Para mudar o quadro atual, a Transerp desenvolve uma série de programas, como o Ribeirão na Faixa, o Siga Consciente, entre outros. Participa de trabalhos de prevenção como Maio Amarelo e Semana Nacional do Trânsito. Iniciou no primeiro semestre de 2023 o “Educa”, projeto piloto para trabalhar conteúdos sobre trânsito seguro com alunos do ensino fundamental, com utilização de apostilas.
“Com muito estudo técnico, estamos aos poucos permitindo uma melhora na fluidez de veículos em diversos pontos da cidade. Através do programa Ribeirão Mobilidade, já foram entregues pontes, viadutos, corredores de ônibus, duplicação de avenidas, ciclovias, novas faixas para a travessia de pedestres, novos semáforos, entre outros componentes estruturais para a segurança da malha viária urbana”, conclui.
Frutos da imprudência e imperícia de motoristas
Anderson Manzoli é engenheiro civil com mestrado no Departamento de Transportes da Universidade de São Paulo (USP) – São Carlos e especialista em trânsito. Segundo ele, o grande responsável pelos acidentes fatais é o próprio motorista.
“Temos que lembrar que existem três pilares quando falamos de trânsito. A infraestrutura, que são as sinalizações, toda a infraestrutura pública como as vias, o pavimento tem que estar de boa qualidade. Temos o segundo pilar que são os próprios usuários: os motoristas, pedestres, motociclistas e ciclistas. E temos o veículo, o terceiro. Mas aquele que mais gera o acidente são os próprios usuários”, afirma.
“Se olhar os dados estatísticos, vamos ver que o excesso de velocidade é um dos elementos que mais provocam acidentes. Numa velocidade mais alta você tem menor tempo de ação e reação. Em qualquer situação inesperada, pode aumentar bastante a probabilidade de colisão. E isso ocorre com pedestres, que têm um tempo de ação e reação para atravessar uma rua. Toma a decisão de atravessar acreditando que o veículo vem na velocidade certa, mas esse veículo, de uma forma muito antecipada já alcança o pedestre e provoca o acidente”, ressalta.
“Esse desrespeito às regras de trânsito acaba sendo o maior gerador de acidentes. Outro problema é o uso de dispositivos eletrônicos ao volante. Principalmente o celular. Muitas vezes a pessoa está dirigindo o carro e se distrai com o celular por algum motivo e isso pode gerar o acidente. E tem pedestre que anda olhando a tela do celular e não vê que, de repente, vai atravessar uma rua perigosa e não presta atenção ao seu redor, acreditando que o motorista, motociclista ou ciclista vai enxergá-lo e conseguir desviar”, alerta.

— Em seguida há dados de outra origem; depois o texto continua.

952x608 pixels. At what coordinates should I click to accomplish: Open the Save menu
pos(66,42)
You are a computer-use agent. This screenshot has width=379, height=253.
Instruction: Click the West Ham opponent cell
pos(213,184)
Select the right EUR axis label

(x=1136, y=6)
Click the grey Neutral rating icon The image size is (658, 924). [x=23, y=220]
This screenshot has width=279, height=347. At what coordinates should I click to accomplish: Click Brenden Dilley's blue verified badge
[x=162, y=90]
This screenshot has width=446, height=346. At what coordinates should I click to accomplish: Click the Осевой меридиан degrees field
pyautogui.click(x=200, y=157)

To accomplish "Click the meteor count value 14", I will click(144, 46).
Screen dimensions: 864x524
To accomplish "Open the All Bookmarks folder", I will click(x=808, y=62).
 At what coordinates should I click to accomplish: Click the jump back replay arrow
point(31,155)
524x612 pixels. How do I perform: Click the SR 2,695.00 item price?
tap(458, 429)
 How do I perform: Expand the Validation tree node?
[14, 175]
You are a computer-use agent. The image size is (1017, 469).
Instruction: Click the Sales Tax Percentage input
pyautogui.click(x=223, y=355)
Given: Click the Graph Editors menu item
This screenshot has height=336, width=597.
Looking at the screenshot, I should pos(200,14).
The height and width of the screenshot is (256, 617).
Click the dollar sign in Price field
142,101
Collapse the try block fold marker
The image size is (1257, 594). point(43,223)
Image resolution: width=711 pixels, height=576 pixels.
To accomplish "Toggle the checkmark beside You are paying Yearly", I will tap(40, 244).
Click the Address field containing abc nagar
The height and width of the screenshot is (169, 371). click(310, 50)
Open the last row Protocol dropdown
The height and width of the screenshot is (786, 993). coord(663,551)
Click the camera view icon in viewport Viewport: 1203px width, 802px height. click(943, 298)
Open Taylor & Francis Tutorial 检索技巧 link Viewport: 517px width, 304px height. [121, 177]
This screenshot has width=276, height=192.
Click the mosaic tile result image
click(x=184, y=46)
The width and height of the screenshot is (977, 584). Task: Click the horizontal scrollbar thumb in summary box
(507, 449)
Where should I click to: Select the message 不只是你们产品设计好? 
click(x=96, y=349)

“Temos ainda problemas de uso de substâncias como o uso do álcool, drogas ilícitas e até remédios. Nessa situação também é importante que o motorista tenha consciência de que se bebeu, usou algum tipo de remédio ou droga, ele não deve dirigir”, salienta.
De acordo com Mazoli, há também a falta de atenção, quando o motorista dirige de forma muito dispersa e não se atenta às regras de sinalização. “Por último, a falta de conhecimento e educação. Muitas vezes, o motorista, por não conhecer as regras de trânsito como deveria, esquecendo que está num ambiente público, compartilhado, onde todos têm direitos e deveres, e o que é necessário é aumentar essa conscientização de que lhe é importante ter uma condução responsável do veículo. Afinal de contas o veículo mal utilizado pode ser comparado ao uso de uma arma. Falhas mecânicas existem, existem as falhas nas condições da via, existem as condições climáticas que podem tornar o ato de dirigir mais difícil, como por exemplo uma chuva intensa. Mas, na maioria das vezes, os acidentes acontecem por imprudência e imperícia dos próprios motoristas”, finaliza.